CONSIGNA: Transcribe sin cambios, del fragmento sobre Puigdemont y el 1-O, todo lo que va desde "La simpatía internacional" hasta "es romper con la UE.".
##### FRAGMENTO PROPORCIONADO #####
La simpatía internacional que generó inicialmente el 1-O por la torpeza del Gobierno español y la violencia de las imágenes durante la votación queda muy lejos. Ha sido dilapidada por Puigdemont y los promotores de la DUI, confirmando su imagen insurrecta en el corazón de la UE, territorio democrático y civilizado. Romper con la Constitución y el Estado de derecho, por mucho que se armen de indignación los independentistas, es romper con la UE.

En la memoria quedan las ruedas de prensa en Bruselas de Raül Romeva, conseller depuesto de Exteriores, asegurando a la prensa internacional que sus contactos con las 27 capitales eran constantes. Siempre secretos, apuntaba, "por la naturaleza de las conversaciones". La realidad es que terminó su mandato sin lograr reunir a Puigdemont con un solo comisario, ni autoridad europea destacable, algo que otros presidentes autonómicos hacen habitualmente. Dineral y recursos sin resultados en tiempos de estrecheces para el gasto público. Sintomático que Romeva, muñidor del fracaso exterior, no acompañe a Puigdemont en su huida.
##### REGISTROS MOSTRADOS #####
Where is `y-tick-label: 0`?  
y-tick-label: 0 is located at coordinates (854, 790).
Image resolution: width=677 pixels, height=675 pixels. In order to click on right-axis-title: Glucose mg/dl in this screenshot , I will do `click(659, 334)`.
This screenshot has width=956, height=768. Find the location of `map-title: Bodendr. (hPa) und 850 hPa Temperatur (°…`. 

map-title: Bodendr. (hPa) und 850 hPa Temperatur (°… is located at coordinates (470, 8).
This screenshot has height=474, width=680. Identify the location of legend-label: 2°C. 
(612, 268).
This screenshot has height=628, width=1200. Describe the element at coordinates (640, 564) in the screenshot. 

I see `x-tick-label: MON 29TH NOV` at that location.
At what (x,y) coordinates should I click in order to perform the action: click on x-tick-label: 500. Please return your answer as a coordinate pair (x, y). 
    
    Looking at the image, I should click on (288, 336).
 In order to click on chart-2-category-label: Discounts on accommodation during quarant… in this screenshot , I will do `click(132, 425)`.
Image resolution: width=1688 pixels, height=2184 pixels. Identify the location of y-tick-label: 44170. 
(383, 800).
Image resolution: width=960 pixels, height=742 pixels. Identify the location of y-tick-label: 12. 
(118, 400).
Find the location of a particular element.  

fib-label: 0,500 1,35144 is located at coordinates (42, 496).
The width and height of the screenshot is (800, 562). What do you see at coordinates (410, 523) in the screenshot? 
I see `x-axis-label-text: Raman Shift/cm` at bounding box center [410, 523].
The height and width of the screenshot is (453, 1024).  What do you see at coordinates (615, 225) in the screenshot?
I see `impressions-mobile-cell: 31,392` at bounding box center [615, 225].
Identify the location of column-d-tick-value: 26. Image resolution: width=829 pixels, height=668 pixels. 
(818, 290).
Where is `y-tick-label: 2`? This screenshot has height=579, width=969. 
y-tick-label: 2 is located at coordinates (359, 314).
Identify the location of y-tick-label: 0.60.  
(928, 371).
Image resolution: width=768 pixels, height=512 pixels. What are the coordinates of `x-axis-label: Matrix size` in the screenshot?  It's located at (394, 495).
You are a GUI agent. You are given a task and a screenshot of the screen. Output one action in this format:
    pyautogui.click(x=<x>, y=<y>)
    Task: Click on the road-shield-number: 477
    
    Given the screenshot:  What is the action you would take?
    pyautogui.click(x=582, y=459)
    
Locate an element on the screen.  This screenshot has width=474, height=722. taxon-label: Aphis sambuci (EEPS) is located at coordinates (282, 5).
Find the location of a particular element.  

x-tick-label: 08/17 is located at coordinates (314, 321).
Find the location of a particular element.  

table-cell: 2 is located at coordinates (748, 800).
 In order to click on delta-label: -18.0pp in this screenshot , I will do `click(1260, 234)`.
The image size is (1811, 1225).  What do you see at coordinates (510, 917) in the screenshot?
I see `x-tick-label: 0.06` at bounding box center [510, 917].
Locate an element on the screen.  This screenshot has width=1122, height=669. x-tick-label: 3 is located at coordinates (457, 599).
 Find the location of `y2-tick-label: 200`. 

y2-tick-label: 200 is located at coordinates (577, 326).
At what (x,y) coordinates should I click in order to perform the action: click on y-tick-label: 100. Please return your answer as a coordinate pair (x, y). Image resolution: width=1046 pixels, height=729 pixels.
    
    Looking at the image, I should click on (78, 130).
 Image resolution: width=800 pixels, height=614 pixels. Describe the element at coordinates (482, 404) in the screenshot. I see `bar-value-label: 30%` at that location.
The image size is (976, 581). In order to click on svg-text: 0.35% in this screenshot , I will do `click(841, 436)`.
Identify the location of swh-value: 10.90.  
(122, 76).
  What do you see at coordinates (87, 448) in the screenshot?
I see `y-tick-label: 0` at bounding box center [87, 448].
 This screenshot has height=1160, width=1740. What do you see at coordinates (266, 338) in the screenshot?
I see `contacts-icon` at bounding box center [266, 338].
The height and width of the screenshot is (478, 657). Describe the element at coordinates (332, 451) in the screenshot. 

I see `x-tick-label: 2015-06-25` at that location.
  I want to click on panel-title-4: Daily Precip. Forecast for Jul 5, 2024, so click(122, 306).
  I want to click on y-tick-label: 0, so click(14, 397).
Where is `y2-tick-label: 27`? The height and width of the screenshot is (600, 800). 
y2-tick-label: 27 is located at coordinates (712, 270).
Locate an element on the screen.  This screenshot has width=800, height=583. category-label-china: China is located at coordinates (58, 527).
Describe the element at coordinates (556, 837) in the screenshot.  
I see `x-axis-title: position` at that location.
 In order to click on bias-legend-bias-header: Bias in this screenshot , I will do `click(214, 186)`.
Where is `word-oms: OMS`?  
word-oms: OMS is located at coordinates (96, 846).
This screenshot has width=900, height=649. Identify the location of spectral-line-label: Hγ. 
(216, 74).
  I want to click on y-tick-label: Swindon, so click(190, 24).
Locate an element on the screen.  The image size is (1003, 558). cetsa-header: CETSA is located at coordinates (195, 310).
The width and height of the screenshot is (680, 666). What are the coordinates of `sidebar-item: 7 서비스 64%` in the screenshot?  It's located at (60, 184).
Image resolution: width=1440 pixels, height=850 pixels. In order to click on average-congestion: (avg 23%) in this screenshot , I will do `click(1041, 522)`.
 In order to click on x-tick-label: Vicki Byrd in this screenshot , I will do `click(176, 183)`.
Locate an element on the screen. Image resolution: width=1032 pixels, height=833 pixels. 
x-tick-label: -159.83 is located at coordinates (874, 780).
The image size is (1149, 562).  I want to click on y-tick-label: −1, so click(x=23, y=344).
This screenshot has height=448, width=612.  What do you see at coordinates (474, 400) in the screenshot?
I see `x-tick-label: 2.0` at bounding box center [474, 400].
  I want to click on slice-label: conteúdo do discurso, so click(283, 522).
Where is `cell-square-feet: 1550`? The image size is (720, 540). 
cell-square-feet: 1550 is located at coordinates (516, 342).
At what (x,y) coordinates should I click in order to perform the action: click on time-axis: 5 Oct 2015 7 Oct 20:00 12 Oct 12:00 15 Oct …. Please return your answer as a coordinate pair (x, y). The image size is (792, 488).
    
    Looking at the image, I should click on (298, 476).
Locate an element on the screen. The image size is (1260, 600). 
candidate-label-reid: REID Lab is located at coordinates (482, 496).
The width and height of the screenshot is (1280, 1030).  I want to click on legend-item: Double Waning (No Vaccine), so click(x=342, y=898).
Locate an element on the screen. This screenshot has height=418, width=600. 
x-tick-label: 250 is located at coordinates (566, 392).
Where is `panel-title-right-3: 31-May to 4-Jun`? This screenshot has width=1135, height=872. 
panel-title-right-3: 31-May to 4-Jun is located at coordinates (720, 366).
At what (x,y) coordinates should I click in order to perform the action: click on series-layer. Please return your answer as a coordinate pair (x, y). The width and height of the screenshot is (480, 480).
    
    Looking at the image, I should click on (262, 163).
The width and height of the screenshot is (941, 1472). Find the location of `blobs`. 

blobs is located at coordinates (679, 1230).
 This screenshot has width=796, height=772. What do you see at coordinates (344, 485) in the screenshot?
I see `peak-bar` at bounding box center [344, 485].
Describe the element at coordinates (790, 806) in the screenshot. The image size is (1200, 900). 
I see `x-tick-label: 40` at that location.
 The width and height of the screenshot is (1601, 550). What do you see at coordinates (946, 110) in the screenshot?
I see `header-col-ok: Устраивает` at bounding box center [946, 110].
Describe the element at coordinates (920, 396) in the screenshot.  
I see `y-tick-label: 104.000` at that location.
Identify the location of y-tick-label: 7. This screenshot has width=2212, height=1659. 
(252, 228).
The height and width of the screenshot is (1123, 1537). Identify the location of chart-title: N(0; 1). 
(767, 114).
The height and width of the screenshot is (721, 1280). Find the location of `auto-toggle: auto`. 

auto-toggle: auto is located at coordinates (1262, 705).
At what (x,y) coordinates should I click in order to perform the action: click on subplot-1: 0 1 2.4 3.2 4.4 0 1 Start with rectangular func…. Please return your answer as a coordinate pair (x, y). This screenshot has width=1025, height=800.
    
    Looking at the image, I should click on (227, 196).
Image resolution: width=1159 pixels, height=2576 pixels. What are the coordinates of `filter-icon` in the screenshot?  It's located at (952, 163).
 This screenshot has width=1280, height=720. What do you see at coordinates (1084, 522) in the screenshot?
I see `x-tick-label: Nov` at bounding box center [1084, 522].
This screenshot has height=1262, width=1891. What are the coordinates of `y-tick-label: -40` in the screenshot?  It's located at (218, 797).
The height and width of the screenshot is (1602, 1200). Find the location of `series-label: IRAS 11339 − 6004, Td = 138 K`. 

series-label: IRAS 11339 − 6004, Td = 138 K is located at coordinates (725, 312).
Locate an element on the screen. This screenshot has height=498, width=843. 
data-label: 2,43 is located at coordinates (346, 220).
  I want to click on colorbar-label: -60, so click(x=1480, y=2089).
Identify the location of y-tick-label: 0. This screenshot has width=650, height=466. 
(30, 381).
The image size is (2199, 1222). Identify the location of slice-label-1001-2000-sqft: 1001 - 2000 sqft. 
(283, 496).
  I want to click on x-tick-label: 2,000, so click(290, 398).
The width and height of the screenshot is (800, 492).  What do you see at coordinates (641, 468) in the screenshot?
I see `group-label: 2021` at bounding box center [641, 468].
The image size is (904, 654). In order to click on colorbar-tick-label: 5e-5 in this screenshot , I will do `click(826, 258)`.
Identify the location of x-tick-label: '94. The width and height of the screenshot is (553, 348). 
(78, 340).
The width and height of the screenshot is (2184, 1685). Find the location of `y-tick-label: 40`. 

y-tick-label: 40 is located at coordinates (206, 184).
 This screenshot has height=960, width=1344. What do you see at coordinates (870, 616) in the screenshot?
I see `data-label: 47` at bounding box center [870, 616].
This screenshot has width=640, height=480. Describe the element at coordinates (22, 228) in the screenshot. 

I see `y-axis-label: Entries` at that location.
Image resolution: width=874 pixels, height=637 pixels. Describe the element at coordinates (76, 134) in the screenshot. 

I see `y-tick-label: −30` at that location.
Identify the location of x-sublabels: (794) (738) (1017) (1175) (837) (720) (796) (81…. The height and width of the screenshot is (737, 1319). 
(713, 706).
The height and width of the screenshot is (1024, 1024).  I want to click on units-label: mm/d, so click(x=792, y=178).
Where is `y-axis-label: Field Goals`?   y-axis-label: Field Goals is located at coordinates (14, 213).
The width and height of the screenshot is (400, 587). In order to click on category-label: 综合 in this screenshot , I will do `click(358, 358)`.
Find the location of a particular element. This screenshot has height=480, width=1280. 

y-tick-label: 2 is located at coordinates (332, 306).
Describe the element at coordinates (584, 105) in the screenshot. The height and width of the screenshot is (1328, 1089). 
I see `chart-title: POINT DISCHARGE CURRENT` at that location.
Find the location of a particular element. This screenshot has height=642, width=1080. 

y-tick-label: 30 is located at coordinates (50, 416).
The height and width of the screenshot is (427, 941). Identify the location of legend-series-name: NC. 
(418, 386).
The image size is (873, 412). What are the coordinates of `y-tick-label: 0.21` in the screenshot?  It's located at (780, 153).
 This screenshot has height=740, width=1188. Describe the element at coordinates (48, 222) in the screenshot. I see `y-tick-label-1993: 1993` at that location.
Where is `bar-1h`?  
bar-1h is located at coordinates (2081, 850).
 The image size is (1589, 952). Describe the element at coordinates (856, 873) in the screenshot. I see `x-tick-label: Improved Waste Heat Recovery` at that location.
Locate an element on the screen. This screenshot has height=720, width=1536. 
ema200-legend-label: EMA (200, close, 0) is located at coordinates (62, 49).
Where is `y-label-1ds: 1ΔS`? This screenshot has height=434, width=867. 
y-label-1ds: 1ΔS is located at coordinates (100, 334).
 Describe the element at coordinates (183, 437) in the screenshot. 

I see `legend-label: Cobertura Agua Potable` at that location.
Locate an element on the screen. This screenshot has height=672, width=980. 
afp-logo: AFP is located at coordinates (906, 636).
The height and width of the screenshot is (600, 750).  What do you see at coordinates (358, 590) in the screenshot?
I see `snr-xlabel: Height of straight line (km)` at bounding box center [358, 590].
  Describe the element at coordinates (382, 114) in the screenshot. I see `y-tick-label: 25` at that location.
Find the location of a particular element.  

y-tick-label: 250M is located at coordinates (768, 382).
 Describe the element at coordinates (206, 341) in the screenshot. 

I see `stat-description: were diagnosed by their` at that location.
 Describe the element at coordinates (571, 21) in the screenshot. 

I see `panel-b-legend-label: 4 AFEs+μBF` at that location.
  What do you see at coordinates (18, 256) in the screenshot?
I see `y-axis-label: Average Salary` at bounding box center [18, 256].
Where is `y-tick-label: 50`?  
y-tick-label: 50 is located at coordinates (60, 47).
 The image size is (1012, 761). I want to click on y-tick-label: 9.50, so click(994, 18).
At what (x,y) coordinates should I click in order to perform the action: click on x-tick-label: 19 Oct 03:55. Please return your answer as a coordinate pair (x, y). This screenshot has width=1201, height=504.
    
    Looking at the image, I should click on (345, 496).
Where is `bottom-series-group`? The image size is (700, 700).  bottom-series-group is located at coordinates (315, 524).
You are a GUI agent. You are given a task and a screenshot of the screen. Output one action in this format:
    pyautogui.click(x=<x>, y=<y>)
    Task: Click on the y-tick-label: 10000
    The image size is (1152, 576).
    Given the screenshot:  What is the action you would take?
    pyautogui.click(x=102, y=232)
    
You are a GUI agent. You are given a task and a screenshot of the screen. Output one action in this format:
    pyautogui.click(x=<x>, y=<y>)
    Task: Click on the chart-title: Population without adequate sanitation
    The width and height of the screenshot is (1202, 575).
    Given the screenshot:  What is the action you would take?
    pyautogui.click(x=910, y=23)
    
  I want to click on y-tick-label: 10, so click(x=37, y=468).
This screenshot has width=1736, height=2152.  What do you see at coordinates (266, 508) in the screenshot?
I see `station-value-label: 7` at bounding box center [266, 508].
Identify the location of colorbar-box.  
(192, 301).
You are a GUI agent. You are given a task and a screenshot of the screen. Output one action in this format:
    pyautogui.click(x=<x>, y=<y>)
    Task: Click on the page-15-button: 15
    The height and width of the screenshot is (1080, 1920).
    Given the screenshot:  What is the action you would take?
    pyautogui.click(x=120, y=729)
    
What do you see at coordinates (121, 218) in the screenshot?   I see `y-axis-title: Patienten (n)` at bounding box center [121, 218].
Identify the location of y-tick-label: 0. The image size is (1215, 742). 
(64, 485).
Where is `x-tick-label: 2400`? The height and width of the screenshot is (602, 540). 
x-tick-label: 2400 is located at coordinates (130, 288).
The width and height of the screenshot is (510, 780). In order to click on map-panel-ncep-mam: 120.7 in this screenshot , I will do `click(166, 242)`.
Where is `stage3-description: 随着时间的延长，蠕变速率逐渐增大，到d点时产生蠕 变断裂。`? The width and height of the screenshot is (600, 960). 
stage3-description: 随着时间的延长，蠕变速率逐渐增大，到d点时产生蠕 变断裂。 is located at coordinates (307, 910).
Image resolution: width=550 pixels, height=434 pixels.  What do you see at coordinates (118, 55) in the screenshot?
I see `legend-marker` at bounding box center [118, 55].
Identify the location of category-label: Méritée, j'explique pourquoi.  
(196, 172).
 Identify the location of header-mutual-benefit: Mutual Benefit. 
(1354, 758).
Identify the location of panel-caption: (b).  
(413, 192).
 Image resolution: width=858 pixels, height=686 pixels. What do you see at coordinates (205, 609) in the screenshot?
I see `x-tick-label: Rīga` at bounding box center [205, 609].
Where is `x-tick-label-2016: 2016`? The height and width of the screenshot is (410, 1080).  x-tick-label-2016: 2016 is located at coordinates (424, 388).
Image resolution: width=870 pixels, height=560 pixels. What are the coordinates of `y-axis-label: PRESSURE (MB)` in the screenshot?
#####
RESULTADO DEL EJERCICIO:
La simpatía internacional que generó inicialmente el 1-O por la torpeza del Gobierno español y la violencia de las imágenes durante la votación queda muy lejos. Ha sido dilapidada por Puigdemont y los promotores de la DUI, confirmando su imagen insurrecta en el corazón de la UE, territorio democrático y civilizado. Romper con la Constitución y el Estado de derecho, por mucho que se armen de indignación los independentistas, es romper con la UE.